(Source material begins)

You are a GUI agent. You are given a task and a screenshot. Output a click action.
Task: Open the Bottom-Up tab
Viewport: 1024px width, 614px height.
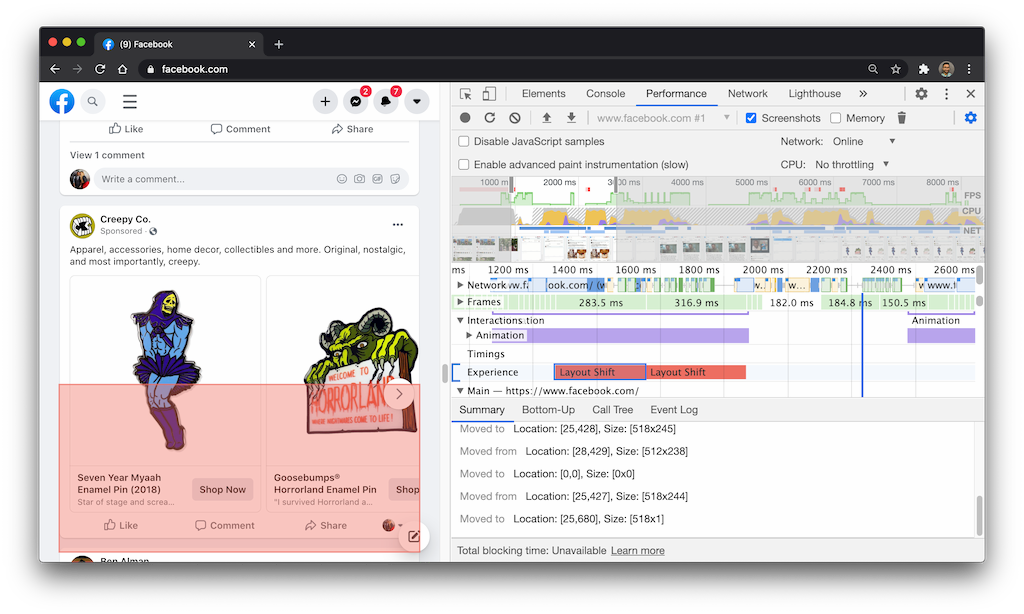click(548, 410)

(Source material ends)
(Source material begins)

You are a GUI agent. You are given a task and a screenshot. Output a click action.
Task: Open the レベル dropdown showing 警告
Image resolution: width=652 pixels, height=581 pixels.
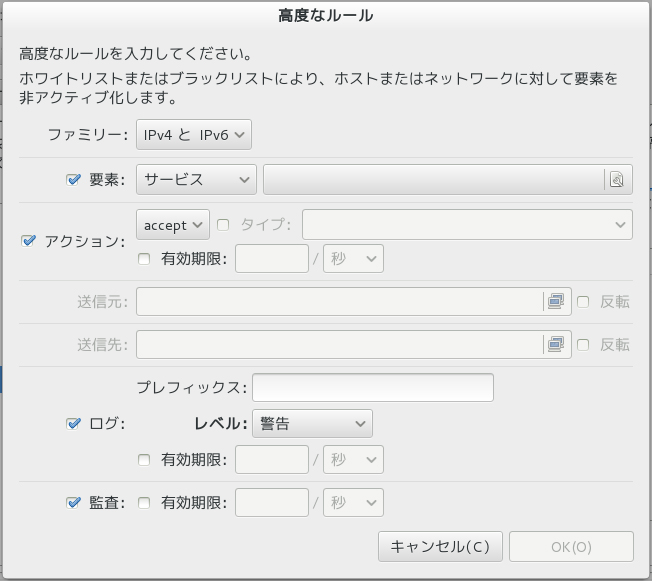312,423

(Source material ends)

What is needed:
Each line in the data where the string "Open" occurs should be identified and copied.

Response:
Task: Open the Bottom-Up tab
Task: Open the レベル dropdown showing 警告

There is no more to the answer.